Graduates beware, the stakes are rising in the hunt for employment — at least in journalism.
On Monday The Full Story website published a press release and video of unemployed recent journalism graduate Rohan Smith under the headline, “300 rejections in four months leads to creative job hunting”.
Rohan had approached The Full Story with the idea of creating a “personal PR” press release after meeting the site’s advisor Michael Riley at a job interview. Rohan told Crikey, “I created a media release, he suggested maybe work with a couple of different mediums, including the video.”
In the video Rohan explains that despite his qualifications he has been unable to find a job in journalism and that his media release, reproduced by Crikey in our Media Briefs section Wednesday, is his attempt to make himself stand out from the crowd.
Rohan, who has actively applied for advertised jobs and cadetships and cold-canvassed media organisations, including from regional areas, told Crikey his “personal PR” was born out of necessity.
“I’m a bit of a shy person naturally, you see. I felt a need to make myself more accessible.”
Rohan Smith is not alone, he only knows two classmates from Monash who have successfully found work in the media since graduation in November last year.
Employment opportunities in traditional media like print and TV were already tending downward last year, but when the Global Financial Crisis arrived and ate advertising revenue, Fairfax canned its cadetship program and laid off hundreds of staff members. News Ltd quickly followed with its own lay-offs.

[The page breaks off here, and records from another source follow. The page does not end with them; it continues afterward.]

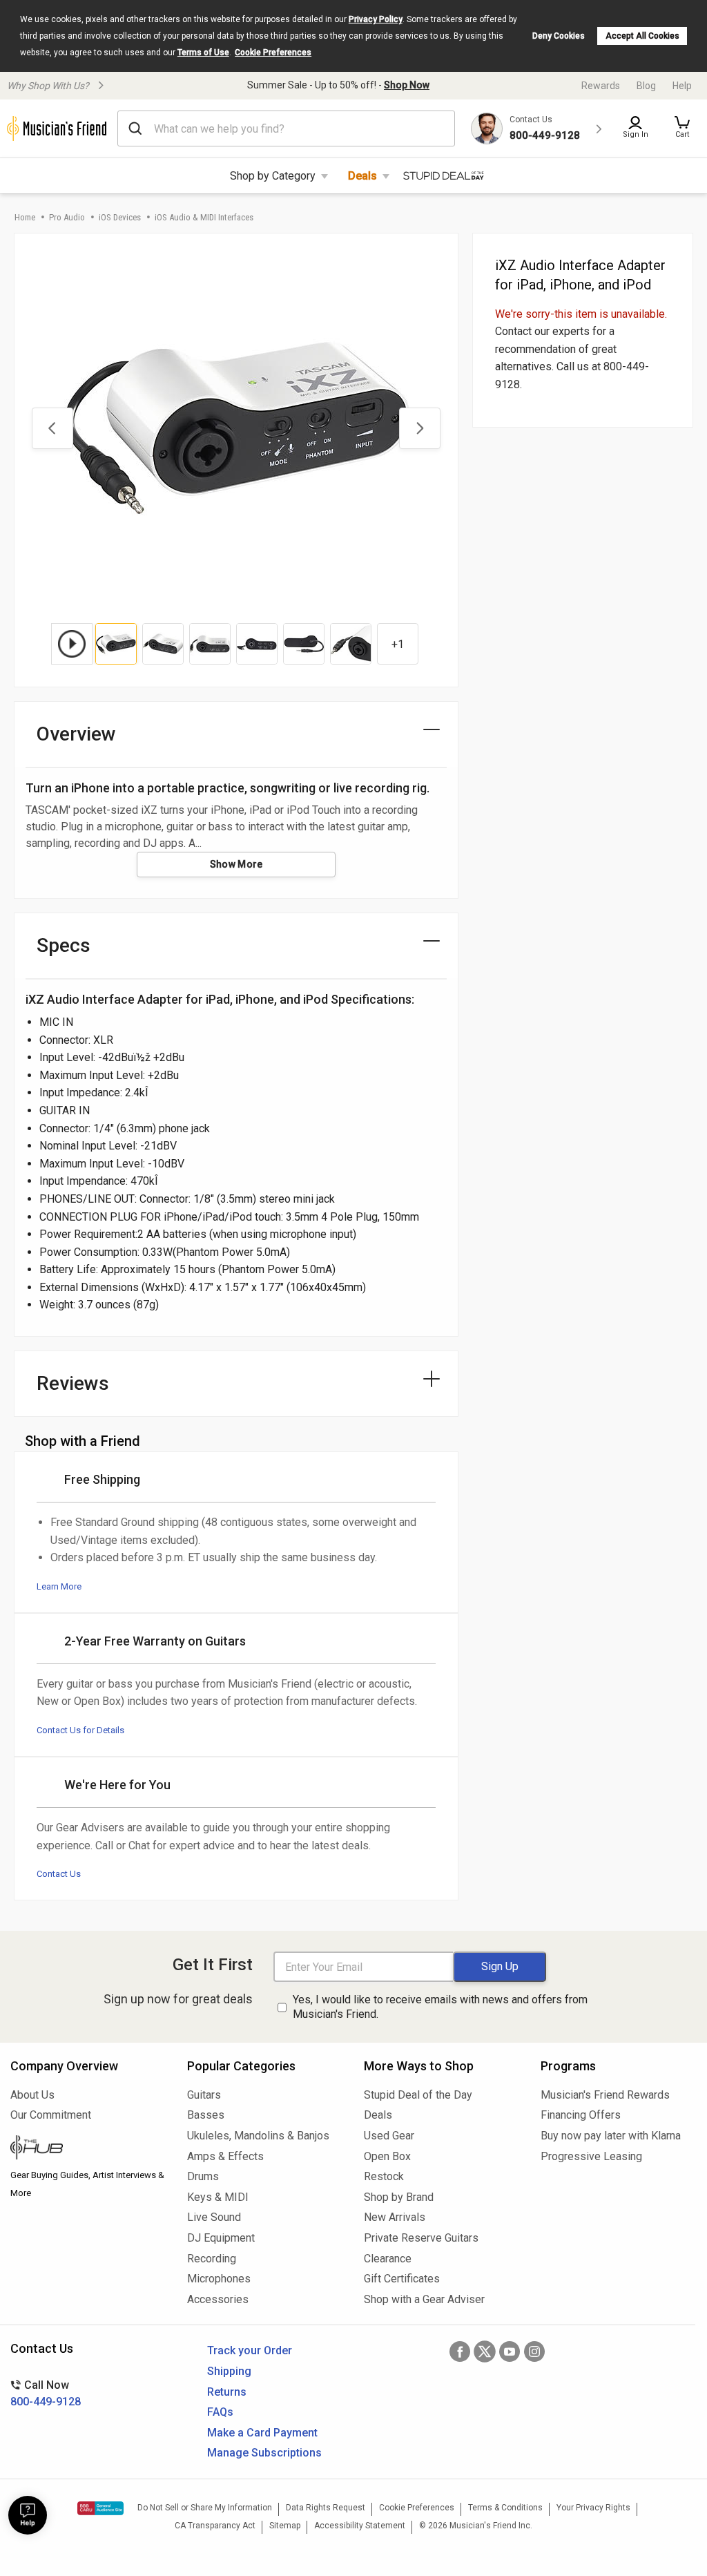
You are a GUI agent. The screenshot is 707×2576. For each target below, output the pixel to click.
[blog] (88, 2149)
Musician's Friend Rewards (605, 2094)
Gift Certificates (402, 2278)
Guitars (204, 2094)
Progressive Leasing (591, 2156)
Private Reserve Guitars (421, 2237)
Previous (52, 428)
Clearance (387, 2258)
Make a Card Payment (262, 2432)
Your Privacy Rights (593, 2507)
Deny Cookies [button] (558, 36)
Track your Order (249, 2350)
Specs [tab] (63, 945)
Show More (236, 864)
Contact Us (59, 1874)
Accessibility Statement (359, 2525)
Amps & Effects (225, 2156)
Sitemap (284, 2525)
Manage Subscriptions (264, 2452)
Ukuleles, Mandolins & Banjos (258, 2135)
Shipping (229, 2371)
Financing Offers (581, 2114)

RMIT’s journalism program director Maree Curtis told Crikey that although it was still too early to tell how the GFC would impact upon media jobs, she usually advised journalism graduates to wait six months before they start panicking.
“The vast majority of graduates who want to work as journalists — around 80% — find jobs within six months,” Curtis said.
“As jobs contract in traditional areas they’re opening in other areas like online.”
Although he has received a lot of encouragement following his personal PR debut, Rohan has not yet been offered a job.
“I’ve had one gentlemen who has called me and encouraged me to apply for a position,” he told Crikey, “I’m hopeful that this will work.”
Rohan, who failed to nab the ABC sports cadetship this year, told Crikey sports is where it’s at for him.
“Dream job? Probably a sports journalist for a large metro newspaper. Or any paper for that matter.”